Project plan
My main objective in this summer focuses on the algorithm part of learning to rank module. I will add several algorithm into Xapian-Letor as follows:
1. ListMLE and Listnet
The existing implementations of Listnet and ListMLE in Xapian-Letor were too similar with another open source implementation. I will rewrite both of them in my own understanding.
2. Metric module
A metric module is really important for letor. As far as I can see, the metric module should provide precision, recall, MAP, NDCG and ERR. I will add a metric module into Xapian-Letor in this summer.
see more information about metrics
3. Normalization module
The feature normalization is realized by dividing its maximum one. This is a linear normalization method, but usually we use the formula: v-min/max-min to do the linear normalization. Further, I want to add a z-score normalization. It performed well in my previous experience. I also want to implement a abstract class named normalizer which can be inherited by multiple normalization method. The normalization not only can be used in the feature computing but also in the rank aggregation.
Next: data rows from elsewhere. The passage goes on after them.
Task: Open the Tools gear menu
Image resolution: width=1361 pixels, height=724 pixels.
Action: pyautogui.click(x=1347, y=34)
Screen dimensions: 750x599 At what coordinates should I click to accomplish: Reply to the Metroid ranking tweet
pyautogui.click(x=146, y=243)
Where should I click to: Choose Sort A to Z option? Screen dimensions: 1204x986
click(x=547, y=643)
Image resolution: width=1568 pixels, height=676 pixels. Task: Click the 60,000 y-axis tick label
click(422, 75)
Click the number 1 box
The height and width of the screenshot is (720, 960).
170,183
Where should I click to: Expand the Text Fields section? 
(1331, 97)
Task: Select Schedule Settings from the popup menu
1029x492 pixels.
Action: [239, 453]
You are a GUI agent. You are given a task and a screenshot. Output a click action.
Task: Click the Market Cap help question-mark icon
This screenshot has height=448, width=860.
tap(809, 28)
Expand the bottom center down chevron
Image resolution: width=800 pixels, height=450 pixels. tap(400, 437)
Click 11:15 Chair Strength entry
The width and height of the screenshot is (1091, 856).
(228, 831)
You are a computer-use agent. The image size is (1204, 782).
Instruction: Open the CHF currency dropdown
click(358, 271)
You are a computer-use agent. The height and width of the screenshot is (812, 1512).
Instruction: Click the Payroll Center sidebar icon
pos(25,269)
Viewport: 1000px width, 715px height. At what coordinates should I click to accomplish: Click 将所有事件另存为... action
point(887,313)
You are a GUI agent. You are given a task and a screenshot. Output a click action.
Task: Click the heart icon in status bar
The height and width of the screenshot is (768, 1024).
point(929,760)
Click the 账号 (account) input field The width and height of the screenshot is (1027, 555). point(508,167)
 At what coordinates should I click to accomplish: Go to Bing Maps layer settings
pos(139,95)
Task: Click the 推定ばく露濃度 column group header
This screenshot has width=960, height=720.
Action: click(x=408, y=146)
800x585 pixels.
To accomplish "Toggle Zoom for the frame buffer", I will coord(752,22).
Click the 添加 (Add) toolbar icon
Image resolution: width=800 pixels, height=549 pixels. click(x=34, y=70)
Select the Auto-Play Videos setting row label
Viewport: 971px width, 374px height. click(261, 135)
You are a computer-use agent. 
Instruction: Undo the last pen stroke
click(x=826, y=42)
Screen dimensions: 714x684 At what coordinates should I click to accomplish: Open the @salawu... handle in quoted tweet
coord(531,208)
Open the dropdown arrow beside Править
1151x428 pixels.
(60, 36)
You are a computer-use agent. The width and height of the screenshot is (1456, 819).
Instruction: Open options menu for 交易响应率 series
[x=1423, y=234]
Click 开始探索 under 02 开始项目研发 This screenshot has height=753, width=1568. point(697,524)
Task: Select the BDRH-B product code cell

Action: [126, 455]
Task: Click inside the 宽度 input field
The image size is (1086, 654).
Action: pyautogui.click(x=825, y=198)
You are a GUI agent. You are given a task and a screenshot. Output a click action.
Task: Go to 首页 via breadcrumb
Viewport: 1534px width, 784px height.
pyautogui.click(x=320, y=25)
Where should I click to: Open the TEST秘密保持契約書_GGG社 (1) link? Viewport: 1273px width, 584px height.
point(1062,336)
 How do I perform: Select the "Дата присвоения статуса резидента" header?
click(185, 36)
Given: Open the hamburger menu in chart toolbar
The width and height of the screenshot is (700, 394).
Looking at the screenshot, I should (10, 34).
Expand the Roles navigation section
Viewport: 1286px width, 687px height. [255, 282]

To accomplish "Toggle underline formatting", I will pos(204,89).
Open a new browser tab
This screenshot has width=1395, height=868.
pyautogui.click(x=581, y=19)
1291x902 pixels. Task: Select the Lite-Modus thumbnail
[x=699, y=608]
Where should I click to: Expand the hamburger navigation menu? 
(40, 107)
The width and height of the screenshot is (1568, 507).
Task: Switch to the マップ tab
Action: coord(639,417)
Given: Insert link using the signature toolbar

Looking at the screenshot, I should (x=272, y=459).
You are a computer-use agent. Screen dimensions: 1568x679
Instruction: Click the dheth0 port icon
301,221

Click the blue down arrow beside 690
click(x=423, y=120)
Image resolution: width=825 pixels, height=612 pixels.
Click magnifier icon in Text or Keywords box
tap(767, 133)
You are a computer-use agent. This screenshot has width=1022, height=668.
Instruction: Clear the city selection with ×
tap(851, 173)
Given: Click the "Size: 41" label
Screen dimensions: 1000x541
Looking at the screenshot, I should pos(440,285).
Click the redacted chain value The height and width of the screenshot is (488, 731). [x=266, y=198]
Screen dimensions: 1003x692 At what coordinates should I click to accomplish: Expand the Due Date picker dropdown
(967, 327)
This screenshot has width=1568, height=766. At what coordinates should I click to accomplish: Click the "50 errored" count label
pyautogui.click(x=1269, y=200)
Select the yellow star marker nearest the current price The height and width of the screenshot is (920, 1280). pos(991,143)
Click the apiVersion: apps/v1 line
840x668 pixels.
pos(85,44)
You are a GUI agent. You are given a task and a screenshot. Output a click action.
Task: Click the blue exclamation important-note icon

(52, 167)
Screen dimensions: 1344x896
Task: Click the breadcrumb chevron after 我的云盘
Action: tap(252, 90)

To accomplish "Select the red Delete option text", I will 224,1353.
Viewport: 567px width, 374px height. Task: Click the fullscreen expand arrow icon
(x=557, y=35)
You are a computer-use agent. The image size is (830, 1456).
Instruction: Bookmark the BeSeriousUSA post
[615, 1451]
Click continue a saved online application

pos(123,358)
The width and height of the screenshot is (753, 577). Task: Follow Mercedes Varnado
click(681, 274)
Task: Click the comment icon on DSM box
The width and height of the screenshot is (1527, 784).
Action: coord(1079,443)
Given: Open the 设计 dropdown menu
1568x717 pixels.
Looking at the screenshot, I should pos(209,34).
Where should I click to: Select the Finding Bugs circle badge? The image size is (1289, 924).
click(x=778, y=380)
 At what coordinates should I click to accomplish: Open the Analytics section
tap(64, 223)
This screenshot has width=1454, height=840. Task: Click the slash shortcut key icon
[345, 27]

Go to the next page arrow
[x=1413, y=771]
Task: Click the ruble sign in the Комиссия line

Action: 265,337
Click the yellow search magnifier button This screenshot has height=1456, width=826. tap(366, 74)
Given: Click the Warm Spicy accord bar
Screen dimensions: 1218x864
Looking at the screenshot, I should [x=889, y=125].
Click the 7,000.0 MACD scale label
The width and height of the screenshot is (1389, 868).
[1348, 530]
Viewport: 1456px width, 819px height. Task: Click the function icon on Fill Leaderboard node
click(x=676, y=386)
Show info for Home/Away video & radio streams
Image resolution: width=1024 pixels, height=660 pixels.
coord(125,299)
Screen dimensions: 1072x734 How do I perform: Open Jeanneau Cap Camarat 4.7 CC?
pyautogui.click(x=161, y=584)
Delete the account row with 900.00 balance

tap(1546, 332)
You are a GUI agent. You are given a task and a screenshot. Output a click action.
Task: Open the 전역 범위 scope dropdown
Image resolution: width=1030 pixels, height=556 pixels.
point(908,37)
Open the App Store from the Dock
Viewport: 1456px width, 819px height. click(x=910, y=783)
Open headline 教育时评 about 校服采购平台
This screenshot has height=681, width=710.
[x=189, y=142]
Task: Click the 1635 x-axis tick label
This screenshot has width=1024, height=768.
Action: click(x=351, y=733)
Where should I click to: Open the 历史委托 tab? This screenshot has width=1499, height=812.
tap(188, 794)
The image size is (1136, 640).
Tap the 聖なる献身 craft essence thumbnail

4. Ranking aggregation module
We need to blend the multiple ranking results into a final ranking result. In this module, I plan to implement two ways of blending——linear blending and voting model blending. In linear blending, I will use some normalization methods to normalize each predicting score and then combine them in a linear formula. In the voting model, I want to use a Borda Count model:"Each voter ranks a fixed set of c candidates in order of preference. For each voter, the top ranked candidate is given c points, the second ranked candidate is given c−1 points, and so on."
5. Rankboost and Adarank
The letor module has three ranking algorithms. One for SVM and two for neural network. I want to add two boosting based ranking algorithm for letor—Rankboost and Adarank . Both of them use the Adaboost algorithms for optimization. But the target of Rankboost is to optimize the preference between two documents while the adarank is to optimize the final metric.
Optional tasks:
1. Assessing relevance module
The relevance file is important for us to do the model training. If the user don't have relevance file but still want to obtain some. We can use the "pooling" method to crawl the results for a query from different ranking schemes and ask the user to label them. If I still have some time in this summer, I want finish it for xapian.
2. LambdaMART algorithm
LambdaMART, to the best of my knowledge, is state of the art learning to rank algorithm. So, If I have enough time in this summer or some free time after summer, I am glad to implement this algorithm.